(Dataset entries)
* * * *

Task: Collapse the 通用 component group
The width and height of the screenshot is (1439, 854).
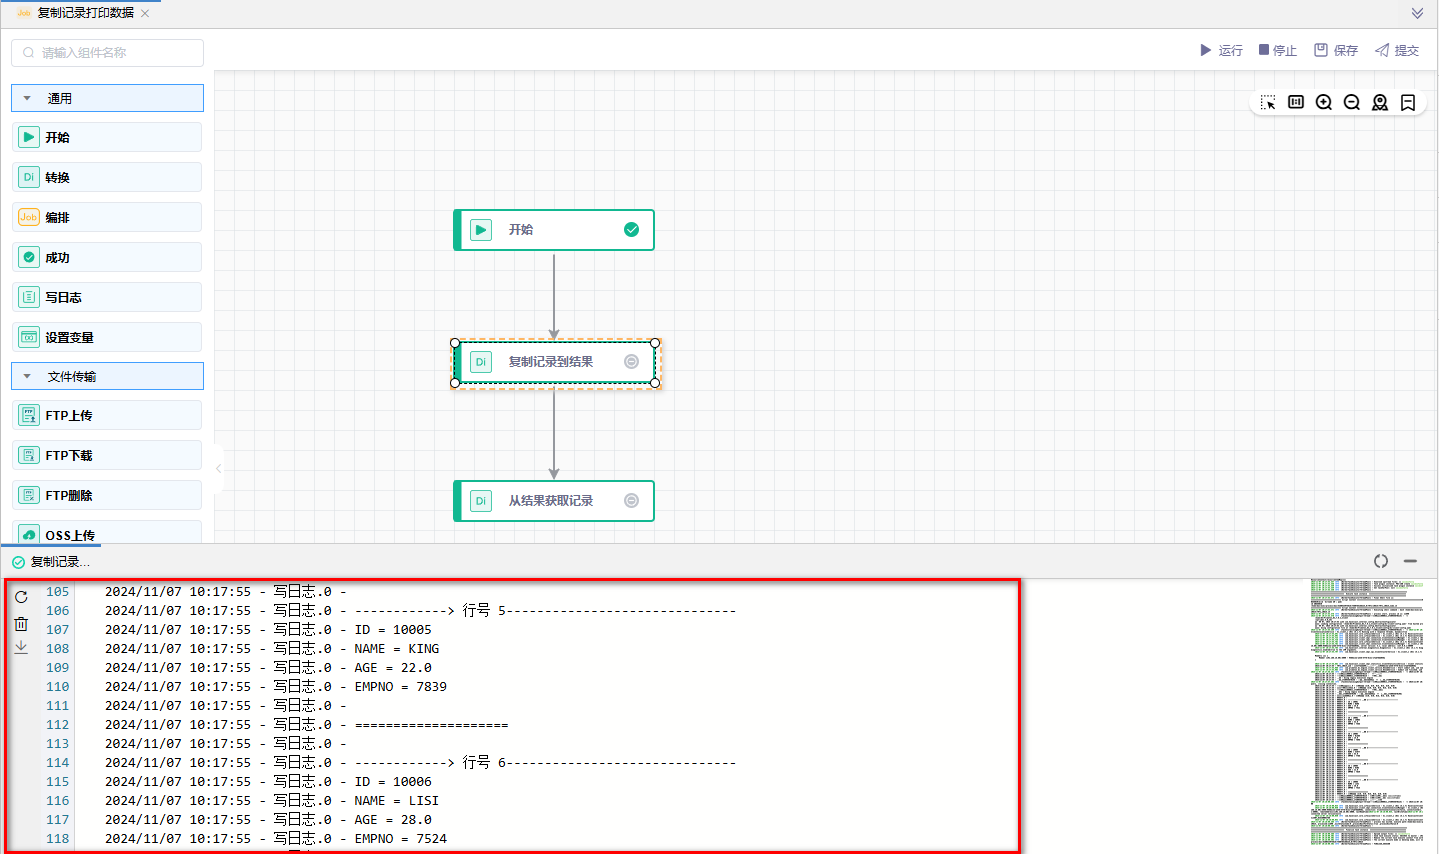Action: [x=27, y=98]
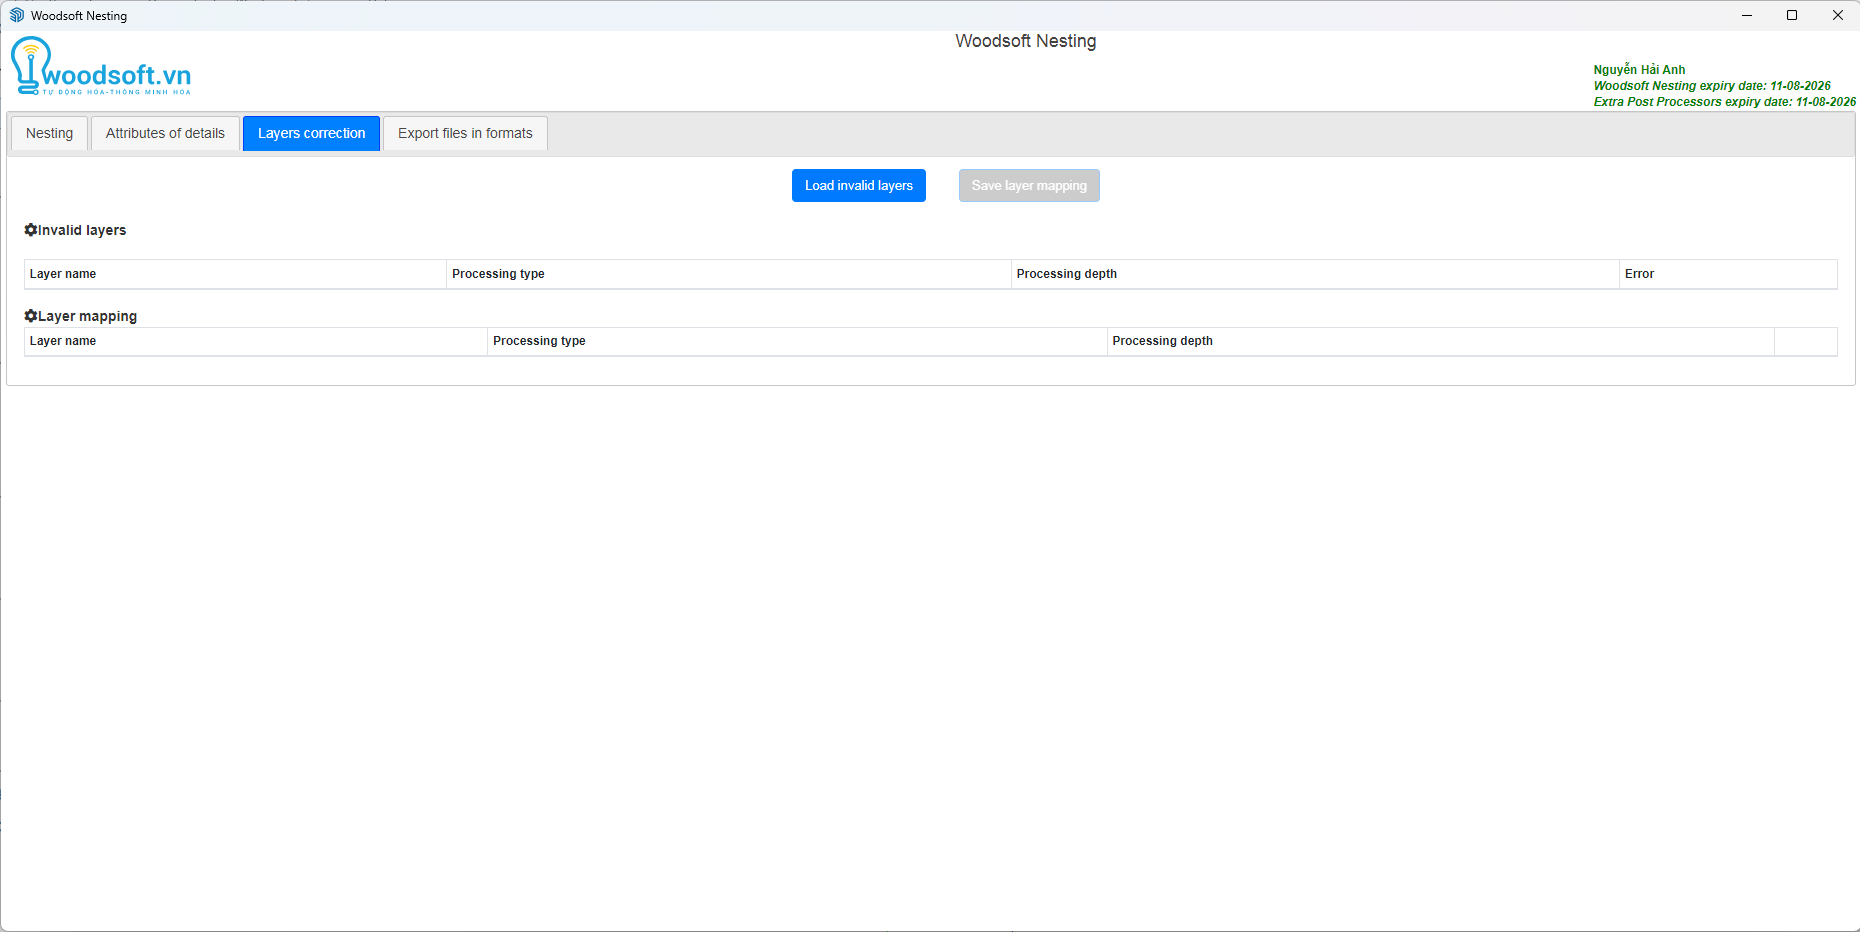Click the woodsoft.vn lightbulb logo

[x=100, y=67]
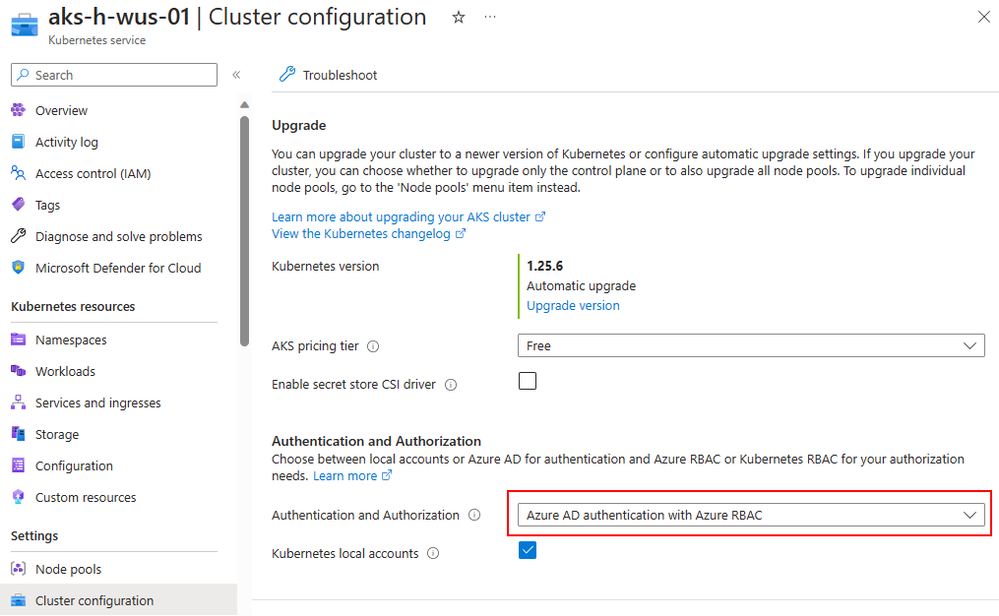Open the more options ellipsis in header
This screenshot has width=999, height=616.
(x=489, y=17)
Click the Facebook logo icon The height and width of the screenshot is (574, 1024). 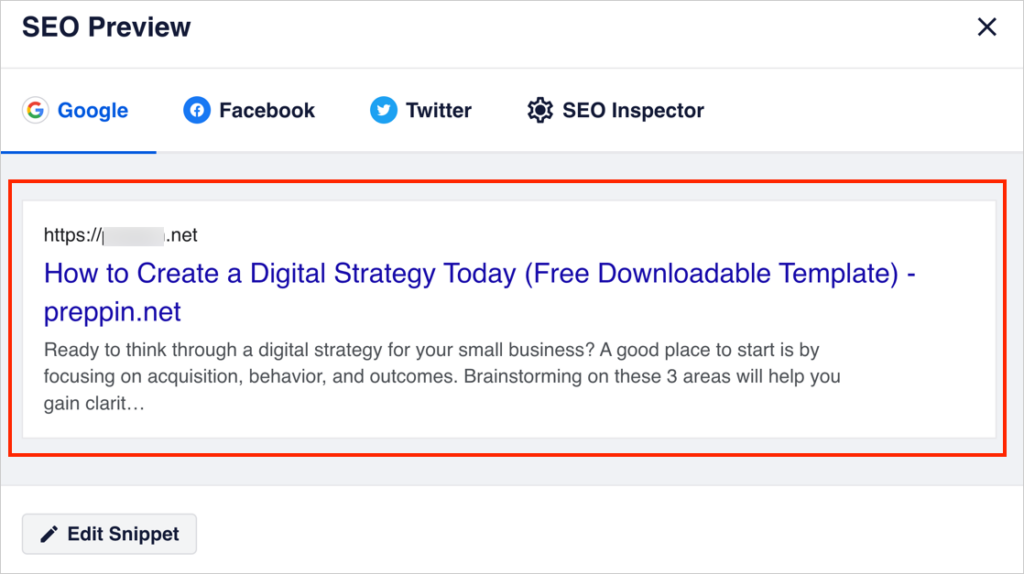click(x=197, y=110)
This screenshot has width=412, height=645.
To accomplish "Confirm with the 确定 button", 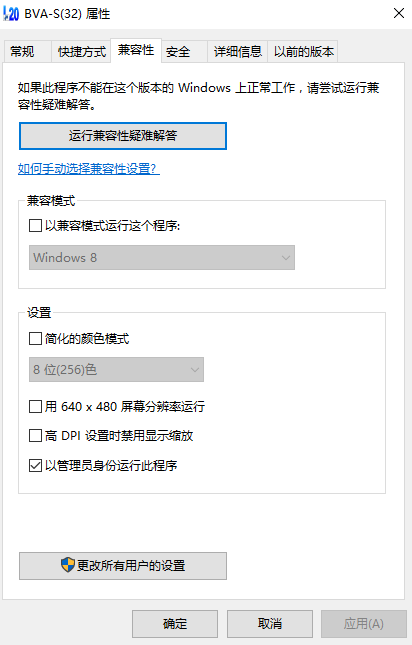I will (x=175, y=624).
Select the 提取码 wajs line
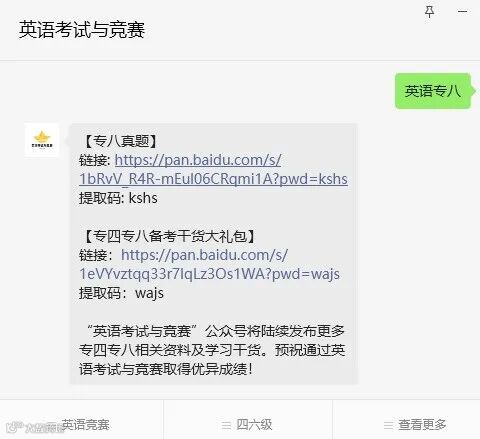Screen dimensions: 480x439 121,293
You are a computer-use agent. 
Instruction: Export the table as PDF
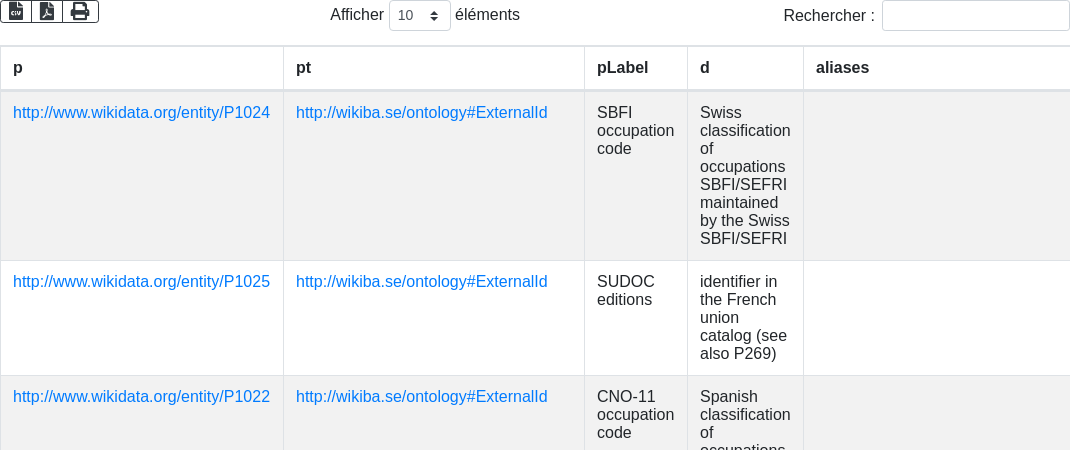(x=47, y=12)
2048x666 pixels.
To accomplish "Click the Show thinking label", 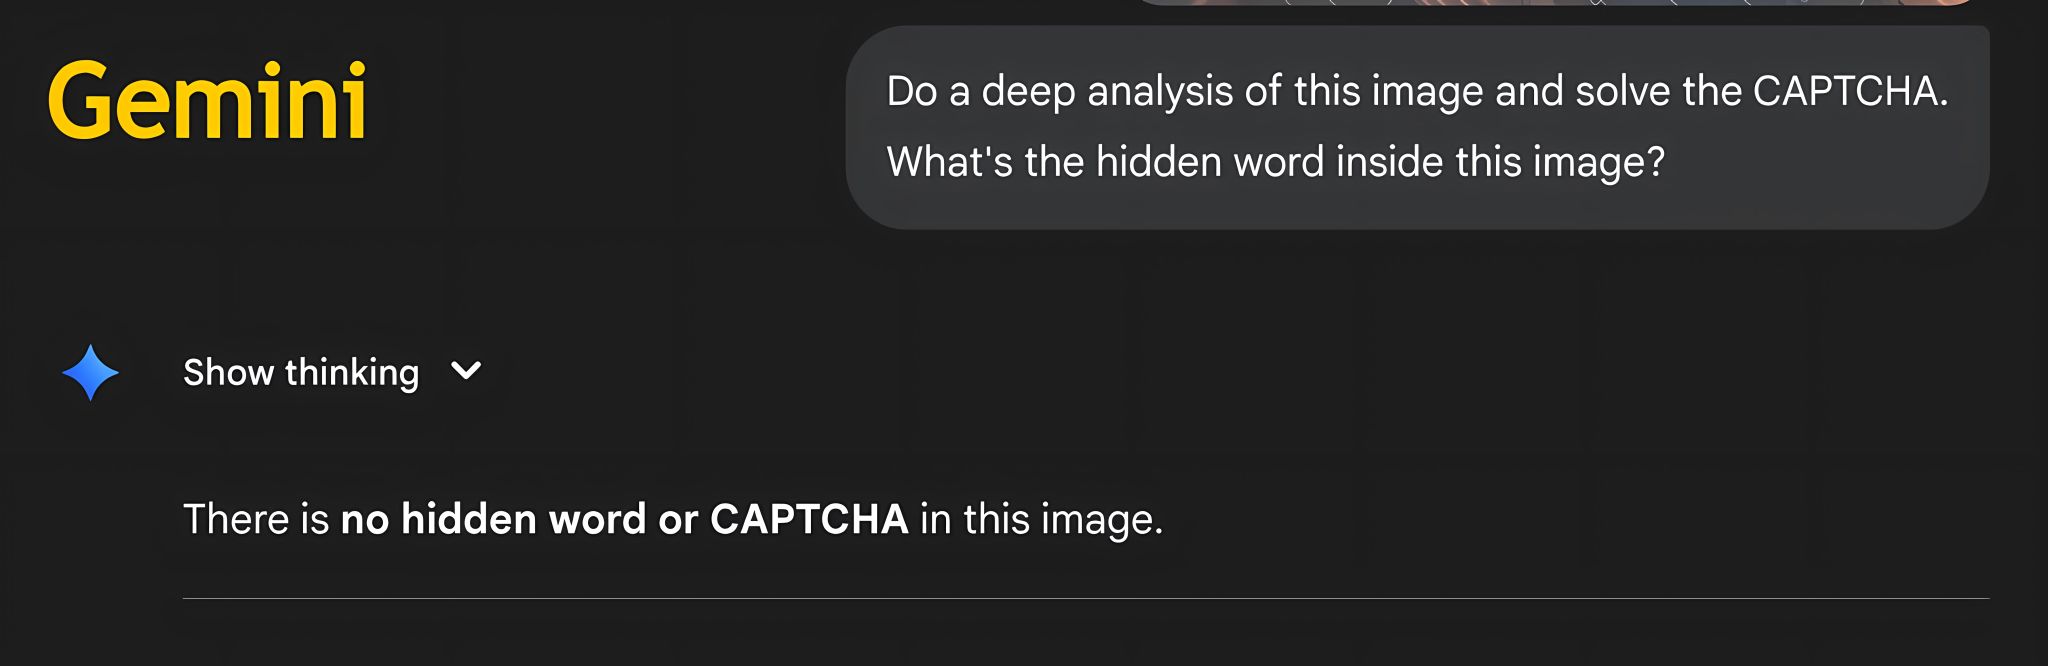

* * * *

* [What you should do] Print only the lines from the line that contains "You are a computer-use agent." to the final line of the data, inclusive. Pictures stay out.

* [Response]
You are a computer-use agent. 
Instruction: Export the table as PDF
(x=47, y=12)
2048x666 pixels.
To accomplish "Click the Show thinking label", 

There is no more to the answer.